请修改下方列表：将“Industry”替换为“Region”，其余内容一律保持原样，并完整写出修改后的全部列表，图片不必保留。

===== 所附列表

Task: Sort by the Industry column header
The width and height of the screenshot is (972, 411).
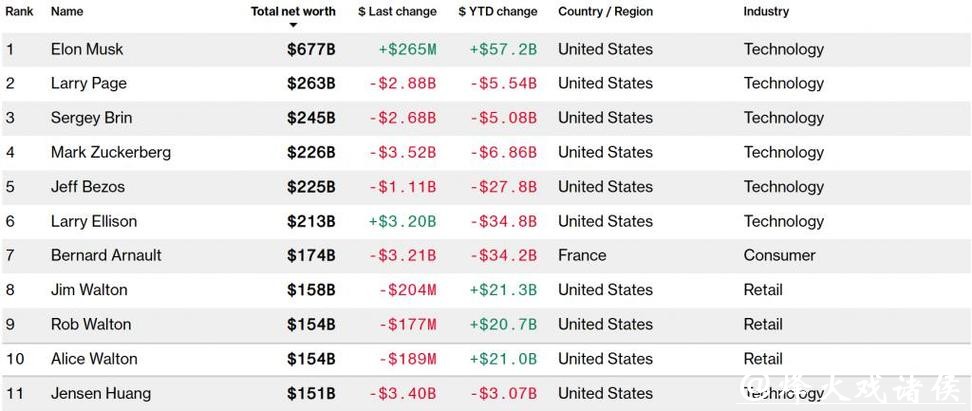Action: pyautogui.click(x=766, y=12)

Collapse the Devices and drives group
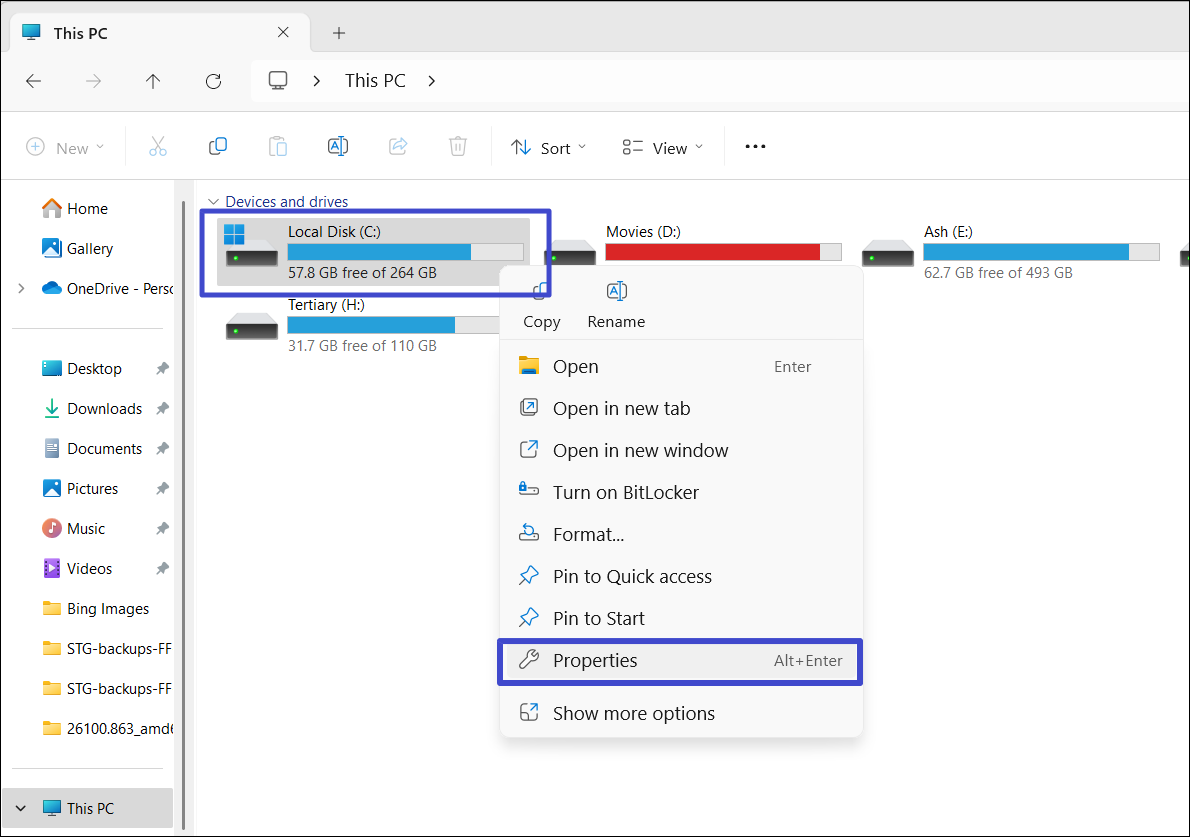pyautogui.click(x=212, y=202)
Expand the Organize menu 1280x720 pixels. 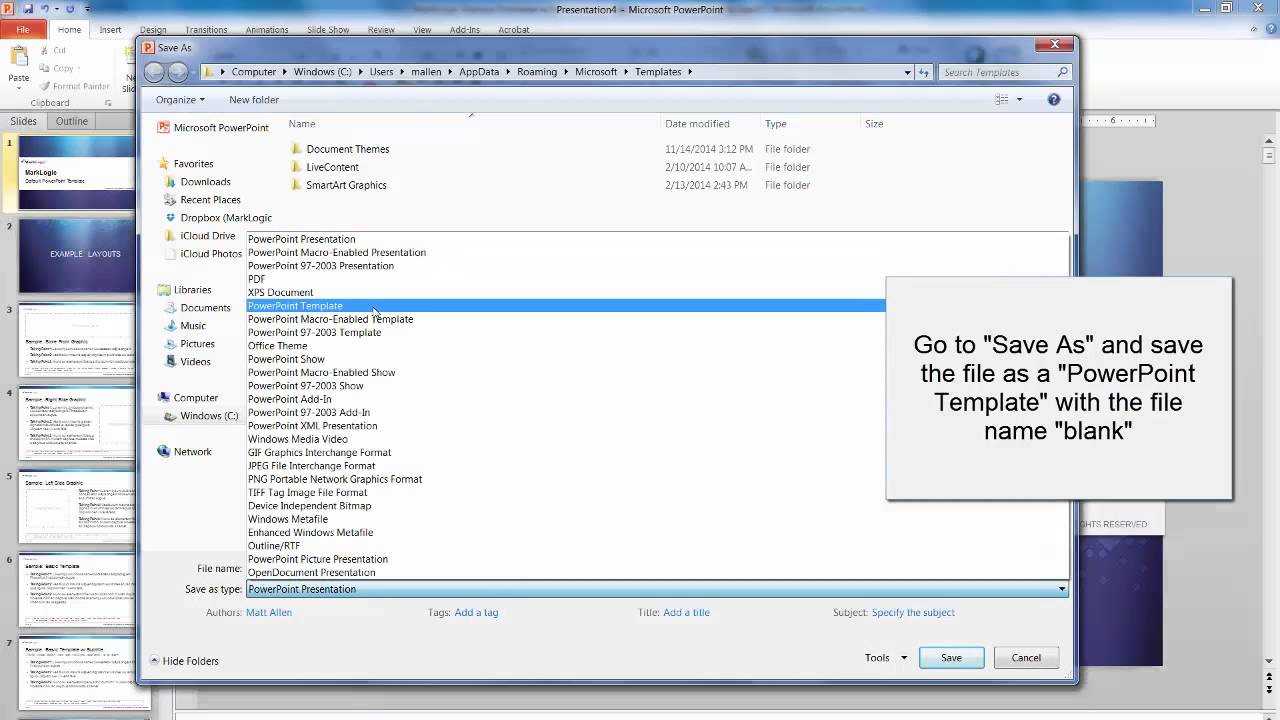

==========

• _完成结果_
Task: Sort by the Region column header
The width and height of the screenshot is (972, 411).
Action: pyautogui.click(x=766, y=12)

Collapse the Devices and drives group
pyautogui.click(x=212, y=202)
Expand the Organize menu 1280x720 pixels. 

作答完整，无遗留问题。